THE farmer at the centre of a long-running dispute over whether a new house can be built on land near Rame Head has lodged an appeal against the latest decision by Cornwall Council planners.
Chris Wilton’s application for an agricultural worker’s house first went before the East Planning committee in August 2020. At that point, his plans for a four-bedroom detached house with garage were approved.
A campaign to reverse the decision ensued: a judicial review was mounted, and this succeeded in quashing the local authority’s decision.
High Court judge Justice Tipples said that Cornwall Council’s committee had failed to set out the reasons for their decision, which went contrary to the recommendation of the planning officer, and that the committee had not correctly interpreted local planning policy, a verdict which left the local authority liable for some £35,000 in legal fees.
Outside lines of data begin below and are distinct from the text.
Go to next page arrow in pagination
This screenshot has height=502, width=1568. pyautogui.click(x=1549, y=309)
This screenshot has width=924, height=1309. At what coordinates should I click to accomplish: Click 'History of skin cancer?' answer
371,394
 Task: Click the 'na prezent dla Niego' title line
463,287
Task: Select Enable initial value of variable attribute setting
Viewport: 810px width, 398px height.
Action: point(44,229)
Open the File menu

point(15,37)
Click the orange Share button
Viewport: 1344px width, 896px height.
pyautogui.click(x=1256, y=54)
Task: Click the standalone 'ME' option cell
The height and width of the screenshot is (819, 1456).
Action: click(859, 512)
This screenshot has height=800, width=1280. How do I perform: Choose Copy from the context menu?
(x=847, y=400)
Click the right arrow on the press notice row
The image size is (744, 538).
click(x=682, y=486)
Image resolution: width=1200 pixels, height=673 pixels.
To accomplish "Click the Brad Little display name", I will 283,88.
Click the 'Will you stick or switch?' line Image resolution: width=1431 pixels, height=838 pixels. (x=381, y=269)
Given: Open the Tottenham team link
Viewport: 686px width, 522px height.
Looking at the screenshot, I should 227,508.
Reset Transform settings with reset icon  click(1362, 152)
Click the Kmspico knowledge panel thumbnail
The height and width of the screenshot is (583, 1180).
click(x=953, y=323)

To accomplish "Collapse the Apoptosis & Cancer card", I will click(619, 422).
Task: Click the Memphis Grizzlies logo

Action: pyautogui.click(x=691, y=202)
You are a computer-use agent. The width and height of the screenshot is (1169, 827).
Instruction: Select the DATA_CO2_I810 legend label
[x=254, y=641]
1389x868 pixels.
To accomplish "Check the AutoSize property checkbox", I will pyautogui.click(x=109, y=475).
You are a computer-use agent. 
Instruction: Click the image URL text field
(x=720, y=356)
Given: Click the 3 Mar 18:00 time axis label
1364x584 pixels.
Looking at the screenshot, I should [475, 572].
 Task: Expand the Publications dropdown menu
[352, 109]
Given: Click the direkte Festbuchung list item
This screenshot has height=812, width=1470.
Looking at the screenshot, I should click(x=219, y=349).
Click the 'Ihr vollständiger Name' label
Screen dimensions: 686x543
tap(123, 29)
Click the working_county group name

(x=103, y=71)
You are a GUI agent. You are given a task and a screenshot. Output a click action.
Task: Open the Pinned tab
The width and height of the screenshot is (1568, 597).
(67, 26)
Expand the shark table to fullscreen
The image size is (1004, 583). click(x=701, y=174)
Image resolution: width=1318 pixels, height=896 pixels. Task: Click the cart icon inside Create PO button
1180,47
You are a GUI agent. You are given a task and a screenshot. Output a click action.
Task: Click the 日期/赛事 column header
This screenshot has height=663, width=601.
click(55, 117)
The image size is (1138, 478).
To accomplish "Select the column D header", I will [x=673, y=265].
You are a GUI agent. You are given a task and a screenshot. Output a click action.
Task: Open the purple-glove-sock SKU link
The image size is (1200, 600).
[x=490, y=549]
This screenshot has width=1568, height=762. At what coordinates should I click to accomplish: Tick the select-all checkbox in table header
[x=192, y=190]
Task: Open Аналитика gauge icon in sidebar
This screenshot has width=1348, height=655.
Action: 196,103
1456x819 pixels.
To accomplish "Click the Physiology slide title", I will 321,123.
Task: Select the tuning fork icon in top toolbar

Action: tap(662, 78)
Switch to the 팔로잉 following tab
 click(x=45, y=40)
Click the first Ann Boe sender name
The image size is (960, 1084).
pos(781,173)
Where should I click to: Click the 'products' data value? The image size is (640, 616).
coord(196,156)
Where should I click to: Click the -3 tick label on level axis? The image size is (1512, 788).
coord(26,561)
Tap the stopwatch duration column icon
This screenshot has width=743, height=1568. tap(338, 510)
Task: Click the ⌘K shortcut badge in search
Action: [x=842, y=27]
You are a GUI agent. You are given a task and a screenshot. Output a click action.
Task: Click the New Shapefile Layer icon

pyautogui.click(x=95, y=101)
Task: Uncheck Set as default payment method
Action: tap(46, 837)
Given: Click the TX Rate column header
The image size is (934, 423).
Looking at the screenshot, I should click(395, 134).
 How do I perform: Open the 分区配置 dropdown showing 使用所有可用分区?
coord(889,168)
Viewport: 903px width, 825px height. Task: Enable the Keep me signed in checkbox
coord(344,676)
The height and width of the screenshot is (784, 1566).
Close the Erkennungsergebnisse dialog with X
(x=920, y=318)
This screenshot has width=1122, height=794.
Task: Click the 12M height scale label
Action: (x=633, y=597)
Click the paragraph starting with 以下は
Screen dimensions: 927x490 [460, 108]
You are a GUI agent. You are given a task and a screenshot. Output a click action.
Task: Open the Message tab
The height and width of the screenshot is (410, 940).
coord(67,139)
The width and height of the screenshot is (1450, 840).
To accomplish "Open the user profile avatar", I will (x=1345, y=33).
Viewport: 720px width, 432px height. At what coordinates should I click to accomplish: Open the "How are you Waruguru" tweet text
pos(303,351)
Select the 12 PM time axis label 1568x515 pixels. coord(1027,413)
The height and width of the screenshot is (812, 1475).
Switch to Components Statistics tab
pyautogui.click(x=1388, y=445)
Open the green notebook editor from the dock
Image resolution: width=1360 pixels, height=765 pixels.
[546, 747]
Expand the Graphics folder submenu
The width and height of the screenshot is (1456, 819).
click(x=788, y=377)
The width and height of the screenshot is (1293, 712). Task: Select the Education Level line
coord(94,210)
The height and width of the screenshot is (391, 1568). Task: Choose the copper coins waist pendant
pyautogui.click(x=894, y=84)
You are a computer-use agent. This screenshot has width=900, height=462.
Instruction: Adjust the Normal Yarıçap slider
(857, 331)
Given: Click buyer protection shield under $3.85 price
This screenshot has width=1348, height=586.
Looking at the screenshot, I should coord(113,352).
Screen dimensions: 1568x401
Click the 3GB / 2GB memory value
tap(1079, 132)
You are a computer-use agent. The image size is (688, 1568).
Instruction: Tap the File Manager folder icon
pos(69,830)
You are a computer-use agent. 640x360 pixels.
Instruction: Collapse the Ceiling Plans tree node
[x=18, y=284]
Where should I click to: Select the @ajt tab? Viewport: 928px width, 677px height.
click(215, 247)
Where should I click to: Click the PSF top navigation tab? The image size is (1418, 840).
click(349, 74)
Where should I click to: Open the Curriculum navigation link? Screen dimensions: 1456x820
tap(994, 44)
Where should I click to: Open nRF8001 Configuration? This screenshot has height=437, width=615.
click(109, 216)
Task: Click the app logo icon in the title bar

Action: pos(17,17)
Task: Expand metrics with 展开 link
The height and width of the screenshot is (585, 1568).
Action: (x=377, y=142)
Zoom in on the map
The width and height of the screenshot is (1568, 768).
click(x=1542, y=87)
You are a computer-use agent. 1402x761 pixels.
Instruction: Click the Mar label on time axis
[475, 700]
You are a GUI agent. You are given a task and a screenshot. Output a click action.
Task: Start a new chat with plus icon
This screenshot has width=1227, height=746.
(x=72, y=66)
The judge wrote that establishing an ‘essential need’ for a development did not in itself justify development in the AONB.
When the planning committee met once more to assess the application again in July 2021, the plans were rejected in a close vote, on the grounds that the building would cause harm to the landscape of the AONB, and that the scheme would be contrary to various local and national planning policies.
Now, Mr Wilton has appealed against this decision, and has submitted a raft of both new and previously seen documents in support of his case. These include a statement from the applicant, photographs, documents from bodies such as English Nature, and details of other agricultural workers’ and other dwellings that have been won on appeal.
In his statement, Mr Wilton restates his argument that he needs to live close to the headland in order to monitor the ponies that graze the land: if he lives further away, he says, the ponies will be removed, and the land will quickly be lost to fern and gorse and ‘lose its Special Site of Scientific Interest designation within around a decade’.
Rame Head is a part of the Mount Edgcumbe Country Park which is jointly owned by Cornwall Council and Plymouth City Council.